## Source document
▬▬▬▬▬▬

Wednesday, March 28, 2007

Summary 2007 WY 53

Summary of Decision issued March 28, 2007

[SPECIAL NOTE: This opinion uses the "Universal Citation." It was given an "official" citation when it was issued. You should use this citation whenever you cite the opinion, with a P.3d parallel citation. Please note when you look at the opinion that all of the paragraphs are numbered. When you pinpoint cite to a quote, you should cite to this paragraph number rather than to any page number. If you need assistance with a citation using the Universal Citation form, please contact the Wyoming State Law Library.]

Summaries are prepared by Law Librarians and are not official statements of the Wyoming Supreme Court.

Case Name: Shepard v. Beck

Citation: 2007 WY 53

Docket Number: 06-98

Appeal from the District Court of Campbell County, the Honorable Dan R. Price II, Judge

Representing Appellant (Plaintiff): Patrick Dixon of Crowell, Chapin & Dixon, LLC, Casper, Wyoming.

Representing Appellee (Defendant): Paul J. Drew of Drew Law Office, PC, Gillette, Wyoming.

Issues: Whether the district court erred when it concluded that Beck did not breach his employment contract. Whether the district court erred when it split the costs of an accounting audit between the parties instead of placing liability for the costs of the audit on Beck. Whether the district court erred when it declined to award attorney’s fees to Shepard. Whether the district court erred in its order regarding the division of corporate equipment between the parties.

Facts/Discussion: Shepard appeals a judgment and order of the district court finding that Beck did not breach an employment agreement with the professional corporation formed between Shepard, Beck and the corporation and ordering the corporation to dissolve.

▬▬▬▬▬▬

## Collected data
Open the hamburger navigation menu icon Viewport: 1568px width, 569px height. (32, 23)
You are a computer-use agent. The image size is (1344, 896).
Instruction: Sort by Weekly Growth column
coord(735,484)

▬▬▬▬▬▬

## Stated exercise
From the case summary, extract the passage between "Appeal from the" and "LLC, Casper, Wyoming.", inclusive, copying it word for word.

## The completed task
Appeal from the District Court of Campbell County, the Honorable Dan R. Price II, Judge

Representing Appellant (Plaintiff): Patrick Dixon of Crowell, Chapin & Dixon, LLC, Casper, Wyoming.